- [Set of tasks]:
1. Please decide whether each statement agrees with the graph partitioning discussion, answering yes or no and quoting the deciding words: (a) In the output of partition(tn, 2), vertex (4, 2) is assigned to partition 2. (b) The proposed partition_vertices function could accept the partition size through a partition_size keyword. (c) The reply on partitioning by properties recommends adding a by=... keyword to the partitioning functions themselves.
2. Extend the graph partitioning discussion from the point where it ends.

── Source extract

Currently we have functions:

using NamedGraphs
using ITensors
using ITensorNetworks
using Metis

tn = ITensorNetwork(named_grid((4, 4)); link_space=4)
partition(tn, 2)
subgraphs(tn, nv(tn) ÷ 2)

for partitioning graphs, which output:

julia> partition(tn, 2)
16-element Dictionaries.Dictionary{Tuple{Int64, Int64}, Int64}
 (1, 1) │ 1
 (2, 1) │ 1
 (3, 1) │ 1
 (4, 1) │ 1
 (1, 2) │ 1
 (2, 2) │ 1
 (3, 2) │ 1
 (4, 2) │ 1
 (1, 3) │ 2
 (2, 3) │ 2
 (3, 3) │ 2
 (4, 3) │ 2
 (1, 4) │ 2
 (2, 4) │ 2
 (3, 4) │ 2
 (4, 4) │ 2

julia> subgraphs(tn, nv(tn) ÷ 2)
DataGraph{Int64, Vector{Tuple{Int64, Int64}}, Any, NamedGraph{Int64}, NamedEdge{Int64}} with 2 vertices:
2-element Vector{Int64}:
 1
 2

and 1 edge(s):
1 => 2

with vertex data:
2-element Dictionaries.Dictionary{Int64, Vector{Tuple{Int64, Int64}}}
 1 │ [(1, 1), (2, 1), (3, 1), (4, 1), (1, 2), (2, 2), (3, 2), (4, 2)]
 2 │ [(1, 3), (2, 3), (3, 3), (4, 3), (1, 4), (2, 4), (3, 4), (4, 4)]

and edge data:
0-element Dictionaries.Dictionary{NamedEdge{Int64}, Any}

We should make them consistent so that they both can accept the partition size or the number of partitions. Additionally, their names should give a better indication for what they output.

For example, I could imagine a function:

julia> partition_vertices(tn, 2)
2-element Vector{Vector{Tuple{Int64, Int64}}}:
 [(1, 1), (2, 1), (3, 1), (4, 1), (1, 2), (2, 2), (3, 2), (4, 2)]
 [(1, 3), (2, 3), (3, 3), (4, 3), (1, 4), (2, 4), (3, 4), (4, 4)]

julia> partition_vertices(tn; partition_size=nv(tn) ÷ 2)
2-element Vector{Vector{Tuple{Int64, Int64}}}:
 [(1, 1), (2, 1), (3, 1), (4, 1), (1, 2), (2, 2), (3, 2), (4, 2)]
 [(1, 3), (2, 3), (3, 3), (4, 3), (1, 4), (2, 4), (3, 4), (4, 4)]

Or perhaps partition_vertices should output a DataGraph like subgraphs does right now, which also keeps track of which partitions have connected edges.

@JoeyT1994 curious about your opinion on this.

Agreed the new function interface is better. Would it make sense in the future to allow partitioning by properties too? Like a keyword argument by=... that takes a function that determines which partition to put a vertex into? (Only if there's a use case for it of course.)

I think that kind of thing would be better handled externally by applying functions like SplitApplyCombine.group to the vertices vertices(tn): https://github.com/JuliaData/SplitApplyCombine.jl#grouping.

The functions I'm discussing above are more focused on graph partitioning based on graph properties, and wrap functionality from packages like Metis.jl and KaHyPar.jl.

I could imagine a functionality like:

subgraph_vertices = [
  [(1, 1), (2, 1), (3, 1), (4, 1), (1, 2), (2, 2), (3, 2), (4, 2)],
  [(1, 3), (2, 3), (3, 3), (4, 3), (1, 4), (2, 4), (3, 4), (4, 4)],
]
dg = subgraph_connectivity(tn, subgraph_vertices)

────
── Data segment

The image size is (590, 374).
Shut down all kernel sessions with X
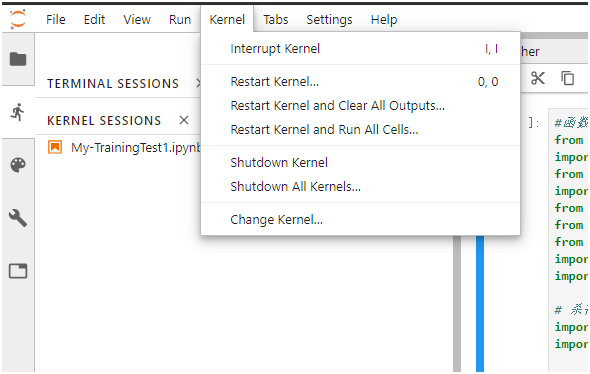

────

- [Results for each task]:
1.
(a) No: "(4, 2) │ 1"
(b) Yes: "julia> partition_vertices(tn; partition_size=nv(tn) ÷ 2)"
(c) No: "I think that kind of thing would be better handled externally by applying functions like SplitApplyCombine.group to the vertices vertices(tn)"

2.
which outputs a graph with edges indicating which subgraphs are connected to each other (like the output of the currently available subgraphs function I show above), in this case an edge 1 => 2 indicating subgraph 1 has at least one edge connected to subgraph 2. The subgraph_vertices input could then be determined using functions like partition_vertices or SplitApplyCombine.group.

Yes I think that a `partition_vertices' function which allows the user to choose partition_number vs partition_size would be helpful.

@emstoudenmire, there are a few cases from BP I can think of where partitioning by properties would be helpful..

For instance if we want to do belief propagation over a wave function tn but don't want to explicitly flatten the network due to memory overhead we can form Z = <tn|tn> without actually doing the contraction via

It is then logical to ensure those ITensors in Z which share a site index are placed into the same subgraphs and do belief propagation that way.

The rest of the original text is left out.